Un estudio emblemático de 60 años que abarca 205 países y regiones de todo el mundo ha descubierto sistemáticamente los patrones evolutivos de la eficiencia en el uso del nitrógeno y el fósforo (EUN y EPU) en los cuatro principales cultivos básicos: arroz, trigo, maíz y soja.

Dirigida por la Academia China de Ciencias (ACC), la investigación concluye que, a pesar del continuo crecimiento del uso global de fertilizantes, la eficiencia del uso de nutrientes en los principales cultivos no ha mejorado proporcionalmente y, en general, sigue siendo baja. Esto subraya que la «alta inversión y baja eficiencia» sigue siendo un desafío sistémico que enfrenta la agricultura mundial.
Los investigadores observaron disparidades significativas en la eficiencia entre cultivos y regiones. El arroz cultivado en regiones tropicales y el trigo en zonas templadas presentan sistemáticamente una EUN relativamente mayor. En contraste, la producción de maíz en las principales regiones productoras, como China y Estados Unidos, sigue un patrón distintivo de «altos insumos y baja utilización», lo que la identifica como un área clave para la optimización.
En particular, la eficiencia del uso de fósforo para los cuatro cultivos es generalmente inferior al 50%, lo que indica que la nutrición de fósforo de los cultivos sigue dependiendo en gran medida de las reservas de fósforo del suelo nativo en lugar de los fertilizantes aplicados en la temporada de crecimiento actual.
El estudio señala que el principal obstáculo para la transformación de la agricultura ecológica no es la falta de tecnología, sino los desajustes espacio-temporales entre las demandas fisiológicas de los cultivos, las condiciones ambientales de nutrientes y las prácticas de gestión humana. Por lo tanto, la optimización agrícola futura debería centrarse en cómo fertilizar y cómo reestructurar sistemáticamente, rediseñando la arquitectura subyacente de los agroecosistemas mediante la adaptación inteligente de los cultivos, el clima y las condiciones del suelo.
Con base en estos hallazgos, la investigación propone una vía de optimización sistémica paralela de tres niveles: «cultivo-región-tecnología». A nivel de cultivo, se debe implementar una fertilización de precisión dirigida a las combinaciones ineficientes de cultivo y zona climática. A nivel regional, se deben priorizar los recursos de gestión para las zonas de «sumidero de eficiencia» con base en distribuciones de eficiencia espacialmente explícitas.

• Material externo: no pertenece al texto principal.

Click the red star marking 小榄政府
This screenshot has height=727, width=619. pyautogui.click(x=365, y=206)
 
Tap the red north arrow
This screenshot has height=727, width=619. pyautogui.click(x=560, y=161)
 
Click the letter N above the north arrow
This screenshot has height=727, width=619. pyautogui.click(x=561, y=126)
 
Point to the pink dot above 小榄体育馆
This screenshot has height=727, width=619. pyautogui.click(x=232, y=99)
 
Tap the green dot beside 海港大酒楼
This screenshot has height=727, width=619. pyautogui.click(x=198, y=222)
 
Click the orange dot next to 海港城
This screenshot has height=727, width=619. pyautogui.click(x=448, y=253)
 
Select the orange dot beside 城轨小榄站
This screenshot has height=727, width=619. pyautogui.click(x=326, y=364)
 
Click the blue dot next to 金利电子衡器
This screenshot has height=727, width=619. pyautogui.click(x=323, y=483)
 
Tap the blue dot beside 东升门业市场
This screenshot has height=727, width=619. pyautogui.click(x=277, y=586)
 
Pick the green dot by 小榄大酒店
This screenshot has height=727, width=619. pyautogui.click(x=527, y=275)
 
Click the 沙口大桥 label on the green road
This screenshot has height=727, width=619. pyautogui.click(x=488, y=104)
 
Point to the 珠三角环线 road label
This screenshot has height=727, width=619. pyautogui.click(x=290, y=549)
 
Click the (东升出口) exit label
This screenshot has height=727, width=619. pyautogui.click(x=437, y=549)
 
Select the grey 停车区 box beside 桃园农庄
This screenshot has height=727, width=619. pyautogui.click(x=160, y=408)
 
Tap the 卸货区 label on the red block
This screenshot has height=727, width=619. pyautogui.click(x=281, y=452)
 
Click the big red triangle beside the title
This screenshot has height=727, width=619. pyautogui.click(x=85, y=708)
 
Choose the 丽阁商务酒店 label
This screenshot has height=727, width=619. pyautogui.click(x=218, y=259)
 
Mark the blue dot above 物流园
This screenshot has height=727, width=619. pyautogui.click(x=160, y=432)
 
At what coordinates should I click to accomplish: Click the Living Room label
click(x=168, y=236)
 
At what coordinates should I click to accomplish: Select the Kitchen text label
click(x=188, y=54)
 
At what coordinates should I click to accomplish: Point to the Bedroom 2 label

A nivel tecnológico, medidas como variedades de alto uso de nutrientes, labranza de conservación, retorno de paja y aplicación de microorganismos funcionales deben integrarse en paquetes tecnológicos integrales para aumentar la eficiencia y reducir las emisiones.
La investigación fue dirigida por el Instituto de Medio Ambiente de la Tierra de la Academia de Ciencias de China y apoyada por la Fundación Nacional de Ciencias Naturales de China, el Programa Marco Horizonte Europa de la Unión Europea y otras fuentes. Ha sido publicada en Nature Communications.